═══ Supplied data ═══

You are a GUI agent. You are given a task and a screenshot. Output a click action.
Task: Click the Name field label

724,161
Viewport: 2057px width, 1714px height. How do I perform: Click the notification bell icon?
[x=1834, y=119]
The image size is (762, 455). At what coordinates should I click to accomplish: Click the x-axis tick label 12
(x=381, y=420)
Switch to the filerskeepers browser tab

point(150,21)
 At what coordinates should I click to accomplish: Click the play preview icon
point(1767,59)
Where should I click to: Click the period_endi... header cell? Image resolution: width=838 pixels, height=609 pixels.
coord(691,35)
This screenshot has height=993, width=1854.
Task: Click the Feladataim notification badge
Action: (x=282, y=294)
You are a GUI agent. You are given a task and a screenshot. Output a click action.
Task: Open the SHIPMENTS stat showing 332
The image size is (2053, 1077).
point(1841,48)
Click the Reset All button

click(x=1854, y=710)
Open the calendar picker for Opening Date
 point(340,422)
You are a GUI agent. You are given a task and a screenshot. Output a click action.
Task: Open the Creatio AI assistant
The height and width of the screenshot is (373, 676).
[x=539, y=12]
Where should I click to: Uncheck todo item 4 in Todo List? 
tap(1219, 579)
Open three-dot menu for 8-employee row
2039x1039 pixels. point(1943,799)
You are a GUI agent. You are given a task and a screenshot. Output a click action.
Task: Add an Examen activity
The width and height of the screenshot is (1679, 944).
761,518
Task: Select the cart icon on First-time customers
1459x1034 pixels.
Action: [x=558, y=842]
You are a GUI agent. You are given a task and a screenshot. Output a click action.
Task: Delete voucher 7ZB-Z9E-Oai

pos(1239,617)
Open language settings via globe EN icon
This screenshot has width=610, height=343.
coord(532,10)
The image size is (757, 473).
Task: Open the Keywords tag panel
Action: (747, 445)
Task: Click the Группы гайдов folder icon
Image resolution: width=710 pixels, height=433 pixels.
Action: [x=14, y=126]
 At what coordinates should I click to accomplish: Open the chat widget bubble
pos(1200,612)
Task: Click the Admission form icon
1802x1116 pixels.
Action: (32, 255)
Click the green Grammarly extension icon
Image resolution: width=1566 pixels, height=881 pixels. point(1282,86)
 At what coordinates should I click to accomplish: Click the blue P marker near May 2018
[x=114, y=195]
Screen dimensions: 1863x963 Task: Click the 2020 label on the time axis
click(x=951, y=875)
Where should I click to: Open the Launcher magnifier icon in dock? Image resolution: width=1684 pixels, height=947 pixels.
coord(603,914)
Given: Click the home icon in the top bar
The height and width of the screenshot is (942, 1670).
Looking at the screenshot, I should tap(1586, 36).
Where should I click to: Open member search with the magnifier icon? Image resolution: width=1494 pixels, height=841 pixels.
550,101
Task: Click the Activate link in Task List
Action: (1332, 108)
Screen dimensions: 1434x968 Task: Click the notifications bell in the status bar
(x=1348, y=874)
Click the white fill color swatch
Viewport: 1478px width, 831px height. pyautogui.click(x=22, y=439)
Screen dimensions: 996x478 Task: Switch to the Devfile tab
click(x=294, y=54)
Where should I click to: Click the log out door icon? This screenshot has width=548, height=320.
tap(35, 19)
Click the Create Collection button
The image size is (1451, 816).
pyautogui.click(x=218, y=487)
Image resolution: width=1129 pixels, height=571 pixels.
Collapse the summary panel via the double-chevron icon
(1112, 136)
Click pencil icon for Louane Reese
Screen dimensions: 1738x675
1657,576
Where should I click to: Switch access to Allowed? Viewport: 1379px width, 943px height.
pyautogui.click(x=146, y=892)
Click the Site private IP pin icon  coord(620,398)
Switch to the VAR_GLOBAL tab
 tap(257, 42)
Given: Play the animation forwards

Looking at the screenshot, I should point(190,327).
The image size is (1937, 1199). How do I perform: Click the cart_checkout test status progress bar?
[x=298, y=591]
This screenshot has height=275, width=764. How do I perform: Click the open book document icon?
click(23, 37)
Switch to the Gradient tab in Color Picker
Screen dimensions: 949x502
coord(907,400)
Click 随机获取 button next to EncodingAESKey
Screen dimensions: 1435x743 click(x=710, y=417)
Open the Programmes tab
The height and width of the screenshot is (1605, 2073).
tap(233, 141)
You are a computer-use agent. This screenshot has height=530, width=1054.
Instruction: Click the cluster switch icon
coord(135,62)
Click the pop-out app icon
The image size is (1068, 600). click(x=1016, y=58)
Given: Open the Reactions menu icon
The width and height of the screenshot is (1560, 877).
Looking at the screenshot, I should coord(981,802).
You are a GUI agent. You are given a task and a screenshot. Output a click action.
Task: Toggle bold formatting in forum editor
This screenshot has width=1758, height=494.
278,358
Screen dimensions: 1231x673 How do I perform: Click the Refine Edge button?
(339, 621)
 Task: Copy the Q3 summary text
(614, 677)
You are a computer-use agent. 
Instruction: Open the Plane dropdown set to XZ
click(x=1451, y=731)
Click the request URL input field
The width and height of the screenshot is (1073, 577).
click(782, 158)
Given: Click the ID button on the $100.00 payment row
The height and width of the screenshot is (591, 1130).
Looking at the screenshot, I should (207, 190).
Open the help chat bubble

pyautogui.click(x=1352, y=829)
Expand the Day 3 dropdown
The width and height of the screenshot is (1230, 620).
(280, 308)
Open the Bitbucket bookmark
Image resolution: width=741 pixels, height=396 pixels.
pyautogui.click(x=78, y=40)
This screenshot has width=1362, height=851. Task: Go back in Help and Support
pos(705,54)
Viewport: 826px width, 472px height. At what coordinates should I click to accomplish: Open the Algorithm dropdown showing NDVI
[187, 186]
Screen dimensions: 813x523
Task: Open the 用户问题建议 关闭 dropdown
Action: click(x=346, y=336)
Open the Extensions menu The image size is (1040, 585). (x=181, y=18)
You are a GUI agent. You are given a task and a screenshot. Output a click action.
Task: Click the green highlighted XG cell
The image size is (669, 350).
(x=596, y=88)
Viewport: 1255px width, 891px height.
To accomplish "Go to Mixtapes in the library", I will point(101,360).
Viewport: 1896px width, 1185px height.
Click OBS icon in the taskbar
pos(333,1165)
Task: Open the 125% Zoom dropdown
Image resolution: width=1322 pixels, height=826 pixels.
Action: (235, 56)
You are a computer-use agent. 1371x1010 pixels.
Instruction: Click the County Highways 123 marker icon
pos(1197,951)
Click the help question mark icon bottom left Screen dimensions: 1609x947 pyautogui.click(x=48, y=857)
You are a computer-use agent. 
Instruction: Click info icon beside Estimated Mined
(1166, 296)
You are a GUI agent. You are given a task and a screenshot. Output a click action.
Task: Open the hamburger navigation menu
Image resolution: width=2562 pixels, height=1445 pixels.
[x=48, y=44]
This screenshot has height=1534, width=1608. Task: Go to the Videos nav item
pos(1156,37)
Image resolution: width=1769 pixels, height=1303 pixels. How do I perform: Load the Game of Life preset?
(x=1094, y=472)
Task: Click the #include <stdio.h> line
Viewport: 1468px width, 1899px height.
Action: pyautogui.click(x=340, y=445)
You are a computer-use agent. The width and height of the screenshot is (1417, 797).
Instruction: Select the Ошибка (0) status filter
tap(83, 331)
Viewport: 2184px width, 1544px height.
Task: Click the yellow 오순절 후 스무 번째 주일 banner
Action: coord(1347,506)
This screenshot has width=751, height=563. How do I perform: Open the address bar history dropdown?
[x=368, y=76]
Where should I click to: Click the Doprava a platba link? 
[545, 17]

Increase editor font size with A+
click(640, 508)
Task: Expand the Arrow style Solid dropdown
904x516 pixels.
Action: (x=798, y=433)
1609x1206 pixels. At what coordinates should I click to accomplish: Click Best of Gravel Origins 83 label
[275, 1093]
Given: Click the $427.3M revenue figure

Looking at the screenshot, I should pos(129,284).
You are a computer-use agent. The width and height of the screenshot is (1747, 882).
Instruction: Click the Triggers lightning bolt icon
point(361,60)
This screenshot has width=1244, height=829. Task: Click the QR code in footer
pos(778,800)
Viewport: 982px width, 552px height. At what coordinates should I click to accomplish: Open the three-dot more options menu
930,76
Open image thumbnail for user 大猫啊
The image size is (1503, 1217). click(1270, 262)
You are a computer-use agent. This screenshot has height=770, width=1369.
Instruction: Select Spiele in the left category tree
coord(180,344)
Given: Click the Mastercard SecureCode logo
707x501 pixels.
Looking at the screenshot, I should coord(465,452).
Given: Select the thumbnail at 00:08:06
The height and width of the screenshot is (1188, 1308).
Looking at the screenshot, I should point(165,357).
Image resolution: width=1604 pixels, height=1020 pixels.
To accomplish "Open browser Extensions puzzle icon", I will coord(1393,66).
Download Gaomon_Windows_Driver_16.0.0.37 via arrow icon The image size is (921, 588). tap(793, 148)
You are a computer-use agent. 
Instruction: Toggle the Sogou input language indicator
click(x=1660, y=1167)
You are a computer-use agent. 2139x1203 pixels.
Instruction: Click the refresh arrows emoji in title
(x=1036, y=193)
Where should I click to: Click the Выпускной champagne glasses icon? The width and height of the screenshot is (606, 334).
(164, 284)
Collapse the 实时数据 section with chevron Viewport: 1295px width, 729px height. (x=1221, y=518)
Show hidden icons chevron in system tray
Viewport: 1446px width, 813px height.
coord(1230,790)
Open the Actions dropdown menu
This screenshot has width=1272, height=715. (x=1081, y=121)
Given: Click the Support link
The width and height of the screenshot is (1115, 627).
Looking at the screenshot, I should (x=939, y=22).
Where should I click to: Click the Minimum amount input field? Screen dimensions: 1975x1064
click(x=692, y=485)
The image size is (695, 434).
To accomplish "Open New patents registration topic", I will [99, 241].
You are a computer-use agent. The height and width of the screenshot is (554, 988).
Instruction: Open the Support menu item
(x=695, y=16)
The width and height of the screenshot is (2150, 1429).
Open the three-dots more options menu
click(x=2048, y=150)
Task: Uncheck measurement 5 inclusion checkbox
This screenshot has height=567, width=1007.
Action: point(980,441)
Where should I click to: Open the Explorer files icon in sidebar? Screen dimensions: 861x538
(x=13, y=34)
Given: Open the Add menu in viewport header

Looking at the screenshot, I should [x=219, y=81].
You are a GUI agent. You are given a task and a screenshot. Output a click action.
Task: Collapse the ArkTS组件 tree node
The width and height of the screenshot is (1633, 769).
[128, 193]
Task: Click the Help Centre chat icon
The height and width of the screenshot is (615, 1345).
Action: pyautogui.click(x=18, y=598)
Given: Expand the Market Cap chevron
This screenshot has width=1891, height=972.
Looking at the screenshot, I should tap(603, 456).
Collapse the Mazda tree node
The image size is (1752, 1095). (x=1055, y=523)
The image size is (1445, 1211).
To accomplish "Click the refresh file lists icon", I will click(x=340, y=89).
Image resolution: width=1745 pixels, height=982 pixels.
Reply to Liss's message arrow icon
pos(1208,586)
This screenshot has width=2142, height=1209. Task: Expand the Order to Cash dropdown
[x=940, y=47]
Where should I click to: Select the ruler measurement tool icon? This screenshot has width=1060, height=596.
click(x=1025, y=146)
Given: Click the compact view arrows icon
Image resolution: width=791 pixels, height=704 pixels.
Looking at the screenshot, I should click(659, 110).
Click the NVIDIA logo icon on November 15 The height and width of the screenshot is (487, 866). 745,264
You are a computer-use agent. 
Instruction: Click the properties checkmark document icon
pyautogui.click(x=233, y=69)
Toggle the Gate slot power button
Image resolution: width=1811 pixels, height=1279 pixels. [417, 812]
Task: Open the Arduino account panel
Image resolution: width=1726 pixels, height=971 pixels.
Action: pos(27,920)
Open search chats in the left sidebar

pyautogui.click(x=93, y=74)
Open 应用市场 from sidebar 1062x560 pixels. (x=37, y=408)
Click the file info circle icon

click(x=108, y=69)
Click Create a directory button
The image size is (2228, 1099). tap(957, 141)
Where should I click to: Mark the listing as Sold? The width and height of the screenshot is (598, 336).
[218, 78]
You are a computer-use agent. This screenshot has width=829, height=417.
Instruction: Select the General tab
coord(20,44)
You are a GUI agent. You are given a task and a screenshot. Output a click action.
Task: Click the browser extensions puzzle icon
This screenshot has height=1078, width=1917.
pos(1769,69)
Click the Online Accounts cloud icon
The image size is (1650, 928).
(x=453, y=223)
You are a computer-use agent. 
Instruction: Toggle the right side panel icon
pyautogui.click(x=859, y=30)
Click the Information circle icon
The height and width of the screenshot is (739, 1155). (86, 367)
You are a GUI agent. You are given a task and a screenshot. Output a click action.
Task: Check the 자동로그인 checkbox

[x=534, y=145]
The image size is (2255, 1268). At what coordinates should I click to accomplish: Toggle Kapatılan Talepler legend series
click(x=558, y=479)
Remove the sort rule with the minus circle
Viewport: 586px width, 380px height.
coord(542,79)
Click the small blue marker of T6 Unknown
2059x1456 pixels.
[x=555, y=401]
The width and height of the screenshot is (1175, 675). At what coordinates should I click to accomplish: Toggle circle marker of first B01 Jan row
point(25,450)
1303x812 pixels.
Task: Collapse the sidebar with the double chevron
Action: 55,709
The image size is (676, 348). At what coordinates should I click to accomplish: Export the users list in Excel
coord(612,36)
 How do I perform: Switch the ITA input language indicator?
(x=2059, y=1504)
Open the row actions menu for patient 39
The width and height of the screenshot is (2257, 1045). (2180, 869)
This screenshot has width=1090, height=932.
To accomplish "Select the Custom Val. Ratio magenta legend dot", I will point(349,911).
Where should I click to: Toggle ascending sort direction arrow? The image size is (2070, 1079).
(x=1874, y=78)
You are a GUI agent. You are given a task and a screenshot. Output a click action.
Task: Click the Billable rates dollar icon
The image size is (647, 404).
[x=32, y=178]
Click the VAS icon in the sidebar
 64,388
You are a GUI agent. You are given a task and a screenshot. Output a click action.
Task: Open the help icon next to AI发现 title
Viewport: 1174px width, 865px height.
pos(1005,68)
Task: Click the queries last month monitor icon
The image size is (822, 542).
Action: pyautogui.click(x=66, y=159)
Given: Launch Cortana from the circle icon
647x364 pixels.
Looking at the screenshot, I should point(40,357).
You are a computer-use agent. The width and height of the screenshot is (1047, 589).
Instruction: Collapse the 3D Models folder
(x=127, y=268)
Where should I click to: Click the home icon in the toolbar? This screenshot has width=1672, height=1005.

═══

What is needed
Wherever a line of the records above contains the string "logo", copy that line out.

The answer
Given: Click the Mastercard SecureCode logo
Click the NVIDIA logo icon on November 15 The height and width of the screenshot is (487, 866). 745,264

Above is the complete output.